## Work instruction A
Reproduce word for word the part of the passage on French abolition of slavery starting at "The law of 4 February 1794 was" and ending at "on its territory.".
## Work instruction B
Write the next part of the passage on slavery and the slave trade in the French colonies, picking up after its final sentence.

## Excerpted passage
○ ○ ○ ○ ○ ○ ○

In 1791, the Constituent Assembly reinstated the principle of the privilege of the land of France through the law of 28 September, which declared that all individuals were free upon entering France.

The first emancipation of enslaved people in the colonies occurred in Saint-Domingue on 29 August 1793, initiated by Civil Commissioner Sonthonax.

The law of 4 February 1794 (16 Pluviôse Year II) was the first decree to abolish slavery throughout the French colonies, although its implementation was uneven.

The law of 4 February 1794 was repealed by the law of 20 May 1802. Napoleon Bonaparte did not reinstate slavery in Guadeloupe or Guyana immediately, although separate consular decrees later restored it in these colonies on 16 July and 7 December 1802, respectively. Slavery was not reinstated in Saint-Domingue, where abolition was already in effect. However, it was maintained in colonies where the 1794 law had not been enforced due to local opposition, including the Mascarenes (Réunion, Île de France [Mauritius], Rodrigues) and several Caribbean islands recently returned to France by the British under the Peace of Amiens (Martinique, Tobago, Saint Martin, and Saint Lucia).

Following the revolt of enslaved people in Saint-Domingue, Haiti became the first state to officially abolish slavery on its territory.

=== Prohibition of the slave trade ===
At the Congress of Vienna on 8 February 1815, the slave trade—defined as the commerce, purchase, and transport of enslaved people in the colonial empires—was theoretically abolished by the United Kingdom, France, Austria, Prussia, Portugal, Russia, Spain, and Sweden, under British influence from the Quadruple Alliance. The participating countries declared that “the slave trade is repugnant to the general principles of morality and humanity.”

Following his return from Elba in 1815, Napoleon issued a decree abolishing the slave trade, aligning France with the Congress of Vienna’s decision. This resolution was confirmed by the Treaty of Paris on 20 November 1815. Subsequently, the ordinance of 8 January 1817, signed by Louis XVIII, prohibited the slave trade in the French colonies.

○ ○ ○ ○ ○ ○ ○

## Information shown
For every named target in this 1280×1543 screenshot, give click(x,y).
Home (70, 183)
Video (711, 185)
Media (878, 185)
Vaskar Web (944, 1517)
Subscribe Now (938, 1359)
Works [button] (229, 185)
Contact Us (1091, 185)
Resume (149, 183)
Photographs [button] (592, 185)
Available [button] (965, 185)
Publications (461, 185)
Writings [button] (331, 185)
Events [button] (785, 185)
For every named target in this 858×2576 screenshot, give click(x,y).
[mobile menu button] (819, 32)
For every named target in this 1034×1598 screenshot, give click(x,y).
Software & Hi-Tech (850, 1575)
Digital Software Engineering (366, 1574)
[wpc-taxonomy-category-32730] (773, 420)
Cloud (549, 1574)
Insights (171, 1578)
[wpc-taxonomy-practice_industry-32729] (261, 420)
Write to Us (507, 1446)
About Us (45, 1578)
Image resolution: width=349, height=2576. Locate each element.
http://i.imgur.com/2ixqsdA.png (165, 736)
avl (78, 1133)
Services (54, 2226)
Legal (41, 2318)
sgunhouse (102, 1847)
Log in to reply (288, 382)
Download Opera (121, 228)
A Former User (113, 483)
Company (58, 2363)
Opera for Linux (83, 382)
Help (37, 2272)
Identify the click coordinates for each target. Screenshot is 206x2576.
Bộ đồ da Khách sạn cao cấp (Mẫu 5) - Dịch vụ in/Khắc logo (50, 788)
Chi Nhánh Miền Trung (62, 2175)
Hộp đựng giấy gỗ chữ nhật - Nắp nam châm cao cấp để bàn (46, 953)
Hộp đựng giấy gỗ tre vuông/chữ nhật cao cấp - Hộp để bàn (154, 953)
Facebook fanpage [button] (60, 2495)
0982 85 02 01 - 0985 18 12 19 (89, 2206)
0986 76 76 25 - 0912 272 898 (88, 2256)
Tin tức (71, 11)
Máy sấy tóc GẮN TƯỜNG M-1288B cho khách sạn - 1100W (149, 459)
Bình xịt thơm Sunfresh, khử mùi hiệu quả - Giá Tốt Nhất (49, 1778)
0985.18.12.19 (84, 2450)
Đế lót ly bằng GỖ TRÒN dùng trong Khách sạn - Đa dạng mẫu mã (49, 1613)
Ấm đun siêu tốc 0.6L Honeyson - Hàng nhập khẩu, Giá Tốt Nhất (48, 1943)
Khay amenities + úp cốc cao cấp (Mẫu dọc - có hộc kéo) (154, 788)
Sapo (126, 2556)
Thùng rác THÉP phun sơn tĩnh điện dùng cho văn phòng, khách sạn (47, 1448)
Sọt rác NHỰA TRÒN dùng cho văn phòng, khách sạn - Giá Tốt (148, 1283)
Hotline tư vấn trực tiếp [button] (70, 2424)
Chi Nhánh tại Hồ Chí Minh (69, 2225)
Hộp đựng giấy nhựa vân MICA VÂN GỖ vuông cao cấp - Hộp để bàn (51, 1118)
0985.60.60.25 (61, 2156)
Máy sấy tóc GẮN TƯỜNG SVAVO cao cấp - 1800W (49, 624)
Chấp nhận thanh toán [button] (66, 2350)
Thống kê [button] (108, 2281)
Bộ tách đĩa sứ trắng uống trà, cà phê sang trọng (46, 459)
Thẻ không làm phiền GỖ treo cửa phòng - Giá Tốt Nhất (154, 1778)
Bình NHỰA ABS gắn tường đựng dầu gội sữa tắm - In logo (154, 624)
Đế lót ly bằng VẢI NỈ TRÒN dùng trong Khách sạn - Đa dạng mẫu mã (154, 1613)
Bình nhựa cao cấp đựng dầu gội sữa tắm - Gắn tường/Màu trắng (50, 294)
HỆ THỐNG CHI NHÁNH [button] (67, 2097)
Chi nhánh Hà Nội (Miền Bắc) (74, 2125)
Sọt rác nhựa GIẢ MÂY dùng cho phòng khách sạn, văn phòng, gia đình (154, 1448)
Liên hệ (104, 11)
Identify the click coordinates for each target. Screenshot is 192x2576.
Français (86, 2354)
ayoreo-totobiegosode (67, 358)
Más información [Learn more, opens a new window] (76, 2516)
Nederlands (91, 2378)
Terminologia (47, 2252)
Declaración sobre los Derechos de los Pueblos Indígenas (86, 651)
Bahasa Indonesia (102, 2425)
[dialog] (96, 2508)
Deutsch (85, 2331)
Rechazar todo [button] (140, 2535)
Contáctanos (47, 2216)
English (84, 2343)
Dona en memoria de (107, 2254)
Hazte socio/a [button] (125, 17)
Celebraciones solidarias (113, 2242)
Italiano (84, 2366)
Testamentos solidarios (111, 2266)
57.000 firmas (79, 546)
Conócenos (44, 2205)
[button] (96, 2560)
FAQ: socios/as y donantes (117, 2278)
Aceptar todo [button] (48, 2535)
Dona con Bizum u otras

○ ○ ○ ○ ○ ○ ○

## Exercise result A
The law of 4 February 1794 was repealed by the law of 20 May 1802. Napoleon Bonaparte did not reinstate slavery in Guadeloupe or Guyana immediately, although separate consular decrees later restored it in these colonies on 16 July and 7 December 1802, respectively. Slavery was not reinstated in Saint-Domingue, where abolition was already in effect. However, it was maintained in colonies where the 1794 law had not been enforced due to local opposition, including the Mascarenes (Réunion, Île de France [Mauritius], Rodrigues) and several Caribbean islands recently returned to France by the British under the Peace of Amiens (Martinique, Tobago, Saint Martin, and Saint Lucia).

Following the revolt of enslaved people in Saint-Domingue, Haiti became the first state to officially abolish slavery on its territory.

## Exercise result B
The prohibition of the slave trade faced opposition in France, particularly from Atlantic ports such as Bordeaux and Nantes, which sought to resume the trade disrupted since 1793. Although French laws formally prohibited the trade, enforcement was inconsistent. Between 1819 and 1828, officials including the Minister of the Navy, Count Portal, and Prime Minister Count Joseph de Villèle, both with connections to colonial planters, were notably lax in applying the legislation.

Despite official prohibitions, the transatlantic slave trade continued clandestinely in French, Spanish, and Portuguese colonies. In 1820, an estimated 40,000 enslaved people were transported from Africa to the southern United States and Brazil, which imported approximately 20,000 per year between 1820 and 1823, and around 10,000 per year between 1823 and 1852. Because the trade was illegal, conditions during transport were often severe, and enslaved individuals were sometimes thrown overboard to avoid interception by British warships. Awareness of the trade’s human cost grew in Europe, influenced by anti-slavery societies, writers such as André-Daniel Laffon de Ladebat, and organizations like the Committee for the Abolition of the Slave Trade and Slavery. In response, several European governments granted Britain the right to inspect ships in 1831 and 1833, enabling the legal policing of the seas against the slave trade.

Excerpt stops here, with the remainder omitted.